## Dataset
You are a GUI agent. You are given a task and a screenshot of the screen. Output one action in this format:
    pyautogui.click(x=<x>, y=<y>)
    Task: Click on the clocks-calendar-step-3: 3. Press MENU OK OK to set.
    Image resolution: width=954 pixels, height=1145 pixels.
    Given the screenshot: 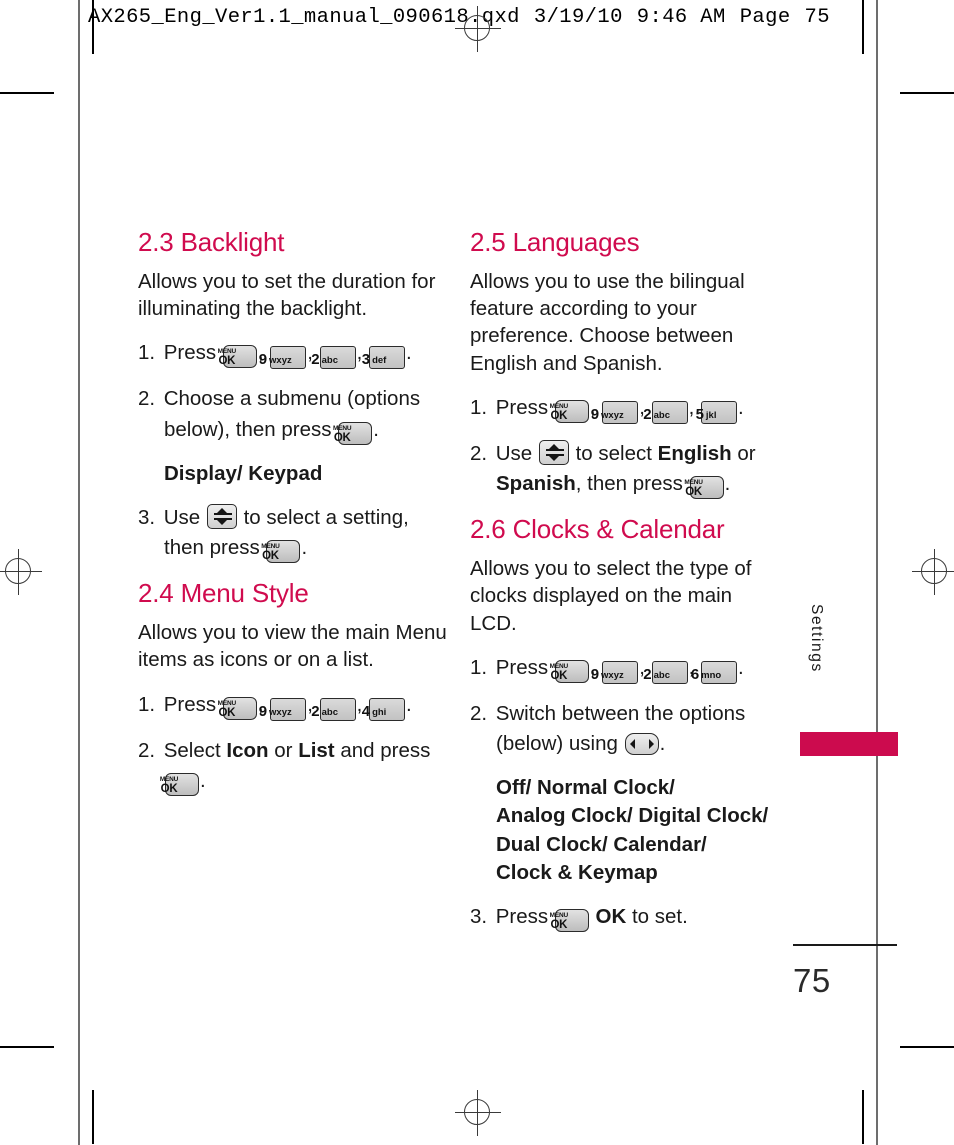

## Work instructions
Give every record again with each "screenshot" swapped for "screen capture", keeping everything else the same. Leave out the pictures.

## Output for this task
You are a GUI agent. You are given a task and a screen capture of the screen. Output one action in this format:
    pyautogui.click(x=<x>, y=<y>)
    Task: Click on the clocks-calendar-step-3: 3. Press MENU OK OK to set.
    Image resolution: width=954 pixels, height=1145 pixels.
    Given the screen capture: 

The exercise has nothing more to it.